WORK INSTRUCTIONS: The records must be returned word for word.

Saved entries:

--- START ---

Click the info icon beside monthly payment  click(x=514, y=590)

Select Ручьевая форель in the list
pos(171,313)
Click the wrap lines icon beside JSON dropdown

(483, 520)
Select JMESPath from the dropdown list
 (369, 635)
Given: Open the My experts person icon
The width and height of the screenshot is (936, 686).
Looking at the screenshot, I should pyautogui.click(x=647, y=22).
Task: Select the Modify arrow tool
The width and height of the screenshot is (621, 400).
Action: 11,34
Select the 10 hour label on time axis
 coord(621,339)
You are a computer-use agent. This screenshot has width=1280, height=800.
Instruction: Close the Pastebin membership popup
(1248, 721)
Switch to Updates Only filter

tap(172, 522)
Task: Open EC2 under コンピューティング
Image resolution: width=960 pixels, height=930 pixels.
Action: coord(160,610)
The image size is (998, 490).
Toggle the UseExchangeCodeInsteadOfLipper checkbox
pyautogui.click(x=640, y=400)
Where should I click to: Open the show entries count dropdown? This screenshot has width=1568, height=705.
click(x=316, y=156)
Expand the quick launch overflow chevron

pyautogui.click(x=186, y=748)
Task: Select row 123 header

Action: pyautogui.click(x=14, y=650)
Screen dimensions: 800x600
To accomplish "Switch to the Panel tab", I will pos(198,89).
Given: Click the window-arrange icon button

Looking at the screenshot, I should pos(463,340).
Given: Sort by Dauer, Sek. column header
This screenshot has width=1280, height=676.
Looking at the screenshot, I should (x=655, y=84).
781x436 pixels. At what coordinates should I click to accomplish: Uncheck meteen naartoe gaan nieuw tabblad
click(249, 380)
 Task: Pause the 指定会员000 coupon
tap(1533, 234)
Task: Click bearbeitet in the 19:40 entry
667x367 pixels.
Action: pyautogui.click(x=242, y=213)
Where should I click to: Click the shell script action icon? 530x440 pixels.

--- END ---

EXPECTED ANSWER:
Click the info icon beside monthly payment  click(x=514, y=590)

Select Ручьевая форель in the list
pos(171,313)
Click the wrap lines icon beside JSON dropdown

(483, 520)
Select JMESPath from the dropdown list
 (369, 635)
Given: Open the My experts person icon
The width and height of the screenshot is (936, 686).
Looking at the screenshot, I should pyautogui.click(x=647, y=22).
Task: Select the Modify arrow tool
The width and height of the screenshot is (621, 400).
Action: 11,34
Select the 10 hour label on time axis
 coord(621,339)
You are a computer-use agent. This screenshot has width=1280, height=800.
Instruction: Close the Pastebin membership popup
(1248, 721)
Switch to Updates Only filter

tap(172, 522)
Task: Open EC2 under コンピューティング
Image resolution: width=960 pixels, height=930 pixels.
Action: coord(160,610)
The image size is (998, 490).
Toggle the UseExchangeCodeInsteadOfLipper checkbox
pyautogui.click(x=640, y=400)
Where should I click to: Open the show entries count dropdown? This screenshot has width=1568, height=705.
click(x=316, y=156)
Expand the quick launch overflow chevron

pyautogui.click(x=186, y=748)
Task: Select row 123 header

Action: pyautogui.click(x=14, y=650)
Screen dimensions: 800x600
To accomplish "Switch to the Panel tab", I will pos(198,89).
Given: Click the window-arrange icon button

Looking at the screenshot, I should pos(463,340).
Given: Sort by Dauer, Sek. column header
This screenshot has width=1280, height=676.
Looking at the screenshot, I should (x=655, y=84).
781x436 pixels. At what coordinates should I click to accomplish: Uncheck meteen naartoe gaan nieuw tabblad
click(249, 380)
 Task: Pause the 指定会员000 coupon
tap(1533, 234)
Task: Click bearbeitet in the 19:40 entry
667x367 pixels.
Action: pyautogui.click(x=242, y=213)
Where should I click to: Click the shell script action icon? 530x440 pixels.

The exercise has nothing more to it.